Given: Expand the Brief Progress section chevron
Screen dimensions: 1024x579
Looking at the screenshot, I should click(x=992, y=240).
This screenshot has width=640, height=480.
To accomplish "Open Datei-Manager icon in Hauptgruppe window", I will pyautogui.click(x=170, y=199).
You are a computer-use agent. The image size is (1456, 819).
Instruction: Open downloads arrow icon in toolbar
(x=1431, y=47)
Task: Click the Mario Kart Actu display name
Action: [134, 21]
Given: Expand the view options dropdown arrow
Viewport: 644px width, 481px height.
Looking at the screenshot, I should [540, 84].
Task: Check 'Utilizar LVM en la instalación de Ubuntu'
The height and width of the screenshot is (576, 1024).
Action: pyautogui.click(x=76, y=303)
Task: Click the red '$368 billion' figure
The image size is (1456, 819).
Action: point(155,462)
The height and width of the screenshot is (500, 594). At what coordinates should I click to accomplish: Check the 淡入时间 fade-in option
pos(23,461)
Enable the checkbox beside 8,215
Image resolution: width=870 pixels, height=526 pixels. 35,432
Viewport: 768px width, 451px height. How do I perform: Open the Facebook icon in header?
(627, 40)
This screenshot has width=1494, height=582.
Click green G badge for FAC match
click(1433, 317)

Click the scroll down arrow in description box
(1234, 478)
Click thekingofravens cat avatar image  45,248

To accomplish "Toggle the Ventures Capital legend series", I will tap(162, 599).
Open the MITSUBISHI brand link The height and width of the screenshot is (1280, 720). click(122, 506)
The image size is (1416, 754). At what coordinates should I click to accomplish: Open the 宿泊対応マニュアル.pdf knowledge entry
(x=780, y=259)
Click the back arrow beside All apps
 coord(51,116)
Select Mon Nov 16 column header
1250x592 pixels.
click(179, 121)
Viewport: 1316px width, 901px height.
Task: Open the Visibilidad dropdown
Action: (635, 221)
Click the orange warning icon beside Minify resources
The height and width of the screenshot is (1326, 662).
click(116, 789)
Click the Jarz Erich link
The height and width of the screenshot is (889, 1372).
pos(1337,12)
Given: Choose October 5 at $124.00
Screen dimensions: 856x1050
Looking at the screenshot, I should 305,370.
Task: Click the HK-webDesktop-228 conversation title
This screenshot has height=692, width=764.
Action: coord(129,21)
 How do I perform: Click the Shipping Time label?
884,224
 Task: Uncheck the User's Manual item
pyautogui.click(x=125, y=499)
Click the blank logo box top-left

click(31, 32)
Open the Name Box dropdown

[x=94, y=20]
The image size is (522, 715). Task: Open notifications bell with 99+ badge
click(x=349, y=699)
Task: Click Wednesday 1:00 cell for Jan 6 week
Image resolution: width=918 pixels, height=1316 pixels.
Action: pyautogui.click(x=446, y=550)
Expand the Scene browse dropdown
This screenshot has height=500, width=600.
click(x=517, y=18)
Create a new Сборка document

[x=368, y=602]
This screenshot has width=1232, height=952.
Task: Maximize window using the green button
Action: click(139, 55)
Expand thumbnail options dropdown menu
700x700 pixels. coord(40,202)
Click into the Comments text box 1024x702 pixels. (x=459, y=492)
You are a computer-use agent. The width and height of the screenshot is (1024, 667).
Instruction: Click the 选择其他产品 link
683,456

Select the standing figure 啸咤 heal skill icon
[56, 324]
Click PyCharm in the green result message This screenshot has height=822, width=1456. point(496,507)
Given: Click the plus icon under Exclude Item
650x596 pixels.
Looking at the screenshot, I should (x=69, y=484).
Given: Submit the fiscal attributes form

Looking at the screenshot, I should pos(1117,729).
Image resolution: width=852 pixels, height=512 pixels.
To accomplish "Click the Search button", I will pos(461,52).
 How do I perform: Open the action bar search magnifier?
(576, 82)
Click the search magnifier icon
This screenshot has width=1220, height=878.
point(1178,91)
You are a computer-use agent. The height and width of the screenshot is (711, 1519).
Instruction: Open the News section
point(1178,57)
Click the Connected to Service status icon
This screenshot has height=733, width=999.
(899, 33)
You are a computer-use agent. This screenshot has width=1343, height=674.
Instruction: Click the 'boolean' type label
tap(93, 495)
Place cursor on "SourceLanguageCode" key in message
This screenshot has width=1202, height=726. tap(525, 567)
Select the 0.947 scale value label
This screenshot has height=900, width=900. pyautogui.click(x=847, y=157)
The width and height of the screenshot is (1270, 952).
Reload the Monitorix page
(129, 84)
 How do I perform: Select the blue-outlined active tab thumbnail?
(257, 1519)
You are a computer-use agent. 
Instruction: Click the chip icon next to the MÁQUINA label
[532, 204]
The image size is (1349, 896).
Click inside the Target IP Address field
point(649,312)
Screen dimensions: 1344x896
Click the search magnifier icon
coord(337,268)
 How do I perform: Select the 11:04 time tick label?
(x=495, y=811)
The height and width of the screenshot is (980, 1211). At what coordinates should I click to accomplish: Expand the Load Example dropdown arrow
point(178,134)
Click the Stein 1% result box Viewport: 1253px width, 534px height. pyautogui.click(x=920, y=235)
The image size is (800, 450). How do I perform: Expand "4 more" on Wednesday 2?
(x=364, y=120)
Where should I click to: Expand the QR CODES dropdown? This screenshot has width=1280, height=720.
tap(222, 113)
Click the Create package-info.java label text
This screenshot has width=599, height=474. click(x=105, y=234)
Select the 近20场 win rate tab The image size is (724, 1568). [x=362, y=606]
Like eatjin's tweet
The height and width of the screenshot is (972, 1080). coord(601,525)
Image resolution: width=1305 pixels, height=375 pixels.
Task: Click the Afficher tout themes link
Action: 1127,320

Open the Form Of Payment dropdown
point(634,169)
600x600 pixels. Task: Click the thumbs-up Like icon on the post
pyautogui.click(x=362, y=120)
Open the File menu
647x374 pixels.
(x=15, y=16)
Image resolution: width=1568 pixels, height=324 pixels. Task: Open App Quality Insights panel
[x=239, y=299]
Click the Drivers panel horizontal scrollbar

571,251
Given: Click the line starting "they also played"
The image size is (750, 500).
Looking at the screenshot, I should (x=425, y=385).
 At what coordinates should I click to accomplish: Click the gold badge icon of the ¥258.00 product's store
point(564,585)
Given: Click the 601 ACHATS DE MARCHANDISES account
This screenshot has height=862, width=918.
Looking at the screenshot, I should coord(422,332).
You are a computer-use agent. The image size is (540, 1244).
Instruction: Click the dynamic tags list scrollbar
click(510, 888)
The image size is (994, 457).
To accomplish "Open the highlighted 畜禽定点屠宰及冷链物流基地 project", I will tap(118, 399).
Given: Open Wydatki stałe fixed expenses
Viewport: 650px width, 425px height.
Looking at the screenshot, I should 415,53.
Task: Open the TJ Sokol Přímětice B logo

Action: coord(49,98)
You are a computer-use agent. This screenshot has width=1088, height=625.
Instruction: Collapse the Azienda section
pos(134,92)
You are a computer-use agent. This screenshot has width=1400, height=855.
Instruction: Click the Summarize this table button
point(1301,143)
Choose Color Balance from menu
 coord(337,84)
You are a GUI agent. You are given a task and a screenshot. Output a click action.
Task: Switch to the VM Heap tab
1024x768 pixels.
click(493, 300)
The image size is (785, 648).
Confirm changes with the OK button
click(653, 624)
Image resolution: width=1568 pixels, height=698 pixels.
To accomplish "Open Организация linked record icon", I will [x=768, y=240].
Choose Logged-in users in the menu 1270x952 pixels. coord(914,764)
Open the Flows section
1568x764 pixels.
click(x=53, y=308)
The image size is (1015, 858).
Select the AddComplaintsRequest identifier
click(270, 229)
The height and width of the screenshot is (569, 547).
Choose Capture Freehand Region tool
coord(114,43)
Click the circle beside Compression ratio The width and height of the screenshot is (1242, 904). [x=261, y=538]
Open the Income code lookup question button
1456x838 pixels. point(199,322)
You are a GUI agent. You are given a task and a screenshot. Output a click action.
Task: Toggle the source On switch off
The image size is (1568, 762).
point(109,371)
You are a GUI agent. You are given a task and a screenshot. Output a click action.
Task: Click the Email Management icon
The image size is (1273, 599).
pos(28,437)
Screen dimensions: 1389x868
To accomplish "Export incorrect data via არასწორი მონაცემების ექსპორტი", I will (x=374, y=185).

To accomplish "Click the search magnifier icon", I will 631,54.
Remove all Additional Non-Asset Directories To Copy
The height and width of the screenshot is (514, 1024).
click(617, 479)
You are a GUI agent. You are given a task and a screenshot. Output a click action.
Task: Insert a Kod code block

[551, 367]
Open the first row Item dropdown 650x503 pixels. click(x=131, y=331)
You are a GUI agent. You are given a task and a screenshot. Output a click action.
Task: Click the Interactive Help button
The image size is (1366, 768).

══════════

Matching lines for the string "result": work out how many the records contain and write only the number.

2